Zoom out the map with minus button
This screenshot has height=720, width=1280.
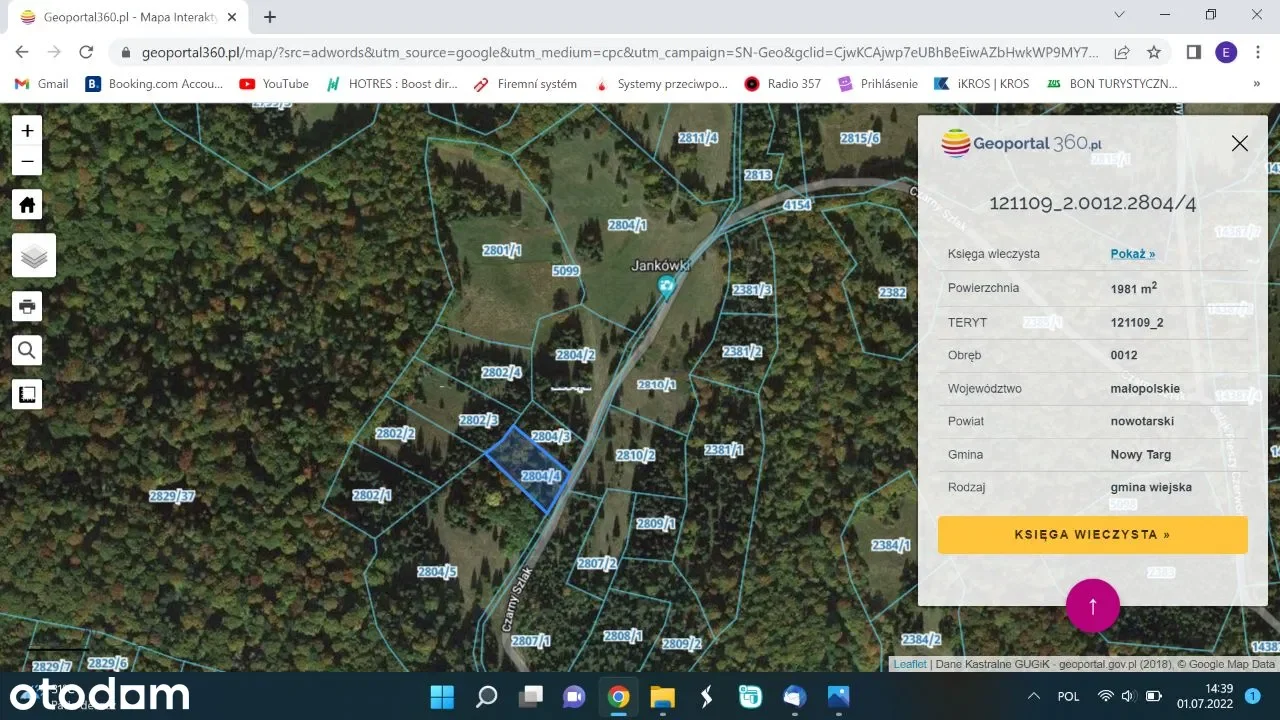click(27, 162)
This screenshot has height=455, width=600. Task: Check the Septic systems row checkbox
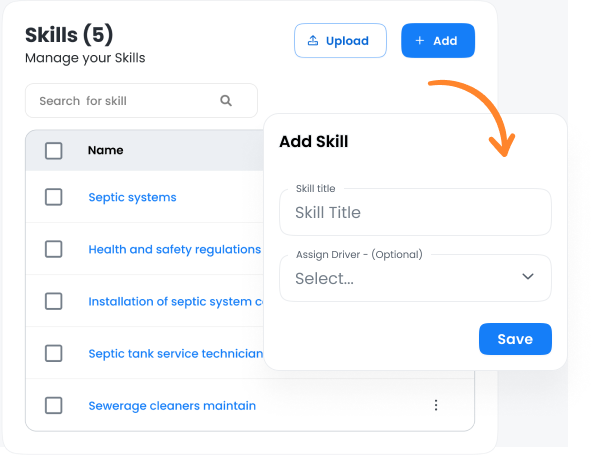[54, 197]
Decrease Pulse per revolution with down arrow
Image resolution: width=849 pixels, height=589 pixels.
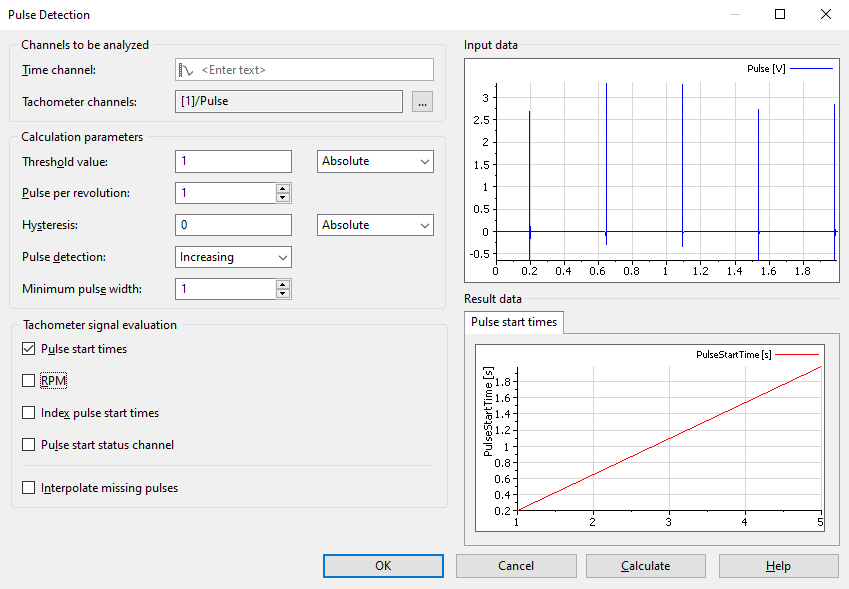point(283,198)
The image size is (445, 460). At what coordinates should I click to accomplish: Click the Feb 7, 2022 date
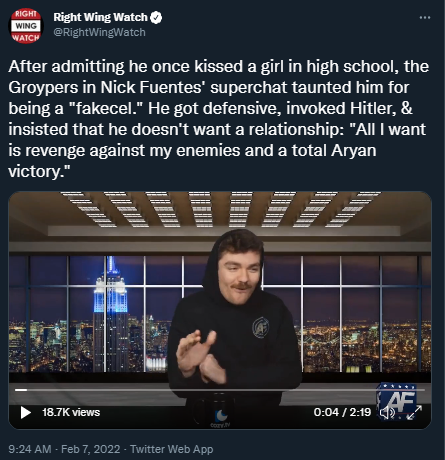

▶ _Your objective_: Exactly as given, transcribe every line of the data, but not its images.

▶ _Task result_:
Zoom out the map with minus button
This screenshot has height=720, width=1280.
click(27, 162)
This screenshot has height=455, width=600. Task: Check the Septic systems row checkbox
[54, 197]
Decrease Pulse per revolution with down arrow
Image resolution: width=849 pixels, height=589 pixels.
point(283,198)
The image size is (445, 460). At what coordinates should I click to accomplish: Click the Feb 7, 2022 date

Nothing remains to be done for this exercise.